Une chose est sûre: Medellin n’a pas gagné sa réputation de ville la plus dangereuse au monde dans un Kinder surprise! Si aujourd’hui le climat est apaisé, les années 80, 90 et même 2000 ont été marquées par une violence sans égale. Et dans le classement macabre des quartiers les plus sanglants de la ville, la Comuna 13 remportait la palme d’or.
La Comuna 13, quartier le plus violent du monde
C’est sa géographie qui explique cela: perchée sur tout en haut des montagnes qui encerclent Medellin, la Comuna 13 faisait office de forteresse: alors que les forces de l’ordre n’y accédaient que difficilement, la vue panoramique sur la ville qu’offrent la plupart des rues du quartier donnait le pouvoir aux délinquants de guetter l’arrivée de leurs ennemis.

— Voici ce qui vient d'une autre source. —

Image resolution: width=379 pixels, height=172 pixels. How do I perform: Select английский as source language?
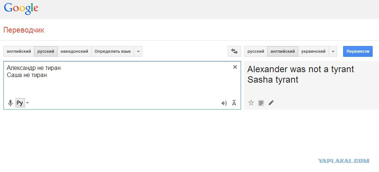(x=19, y=52)
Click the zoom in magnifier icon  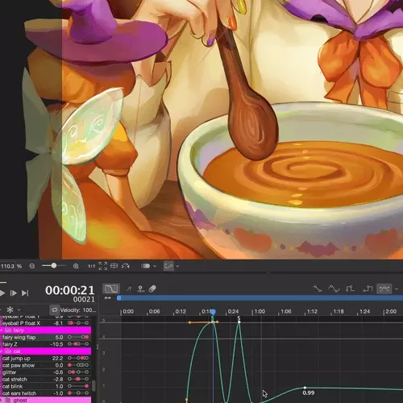[x=76, y=266]
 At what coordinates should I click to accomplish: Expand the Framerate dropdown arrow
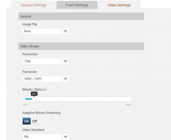pyautogui.click(x=66, y=79)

Leur fuite était de surcroît facilitée par la présence de l’autoroute San Jeronimo, située à quelques pâtés de maison seulement.
La Comuna 13,
un joyeux mélange de
guerrilla, narcos et paramilitaires
La Comuna 13 a donc toujours été un lieu éminemment stratégique pour tous les partisans de l’illégalité. A la mort de Pablo Escobar dans les années 1990, tous les acteurs de la violence se livrèrent une guerre sans merci pour contrôler ce territoire: la guerrilla d’extrême-gauche, qui y voyait un point de chute idéal depuis les montagnes environnantes où elle était terrée; les paramilitaires d’extrême-droite, qui pouvaient facilement cacher leurs armes et recruter des gamins des rues; et enfin les trafiquants de drogue organisés en combos et prêts à tuer tous ceux qui entravaient leur chemin. Ajoutez à cela que chacun de ses 3 groupes était divisé en plusieurs clans ennemis et vous aurez une idée du terrifiant terreau de violence qu’était la Comuna 13 à l’époque.

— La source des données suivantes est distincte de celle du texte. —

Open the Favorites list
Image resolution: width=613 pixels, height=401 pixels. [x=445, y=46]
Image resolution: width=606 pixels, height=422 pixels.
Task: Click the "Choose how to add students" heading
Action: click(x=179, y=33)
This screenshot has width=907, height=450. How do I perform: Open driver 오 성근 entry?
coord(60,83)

Les crimes et les règlements de compte étaient tellement nombreux que les corps finissaient parfois entassés dans l’église du quartier à défaut d’être jetés dans la rivière ou abandonnés en bord de route. Entre les tirs de balle, les cris des personnes torturées et les lamentations des familles venant de perdre un ou plusieurs proche(s), la quiétude n’était pas vraiment de mise.

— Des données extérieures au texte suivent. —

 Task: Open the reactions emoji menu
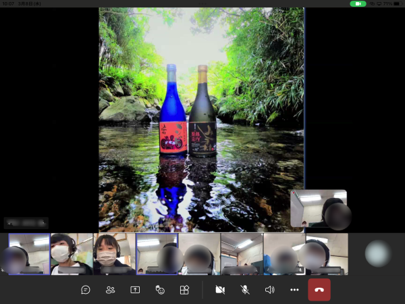pos(160,290)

Le pire dans tout ça, c’est que les habitants de la Comuna 13 étaient bloqués sur place car aucun moyen de transport ne les reliaient au centre-ville. Le quartier s’était peu à peu transformé en véritable ghetto. La violence était telle qu’un déplacement massif de population s’est organisé et le quartier a été vidé d’une bonne partie de ses habitants.
Renouveau & développement
de la Comuna 13
Au début des années 2000, la mairie de Medellin a décidé de mettre un terme à ces décennies de violence en adoptant une approche sociale et en investissant dans ce territoire laissé aux mains des hors-la-loi.
Les délinquants ont rendus leurs armes en échange d’opportunités professionnelles, le quartier a été relié au reste de la ville et doté d’infrastructures propices au développement. Les réalisations les plus spectaculaires sont la bibliothèque, digne des plus belles revues d’architectures; le funiculaire, qui relie le centre-ville à la Comuna 13 en un rien de temps; et les escalators, qui permettent aux habitants de ce quartier bâti à flanc de montagne de se déplacer beaucoup plus facilement. Parce qu’il faut savoir que les côtes sont extrêmement pentues: le trajet qui dure désormais 6 minutes en escalators durait plus d’une demi-heure à pied (et en montée)!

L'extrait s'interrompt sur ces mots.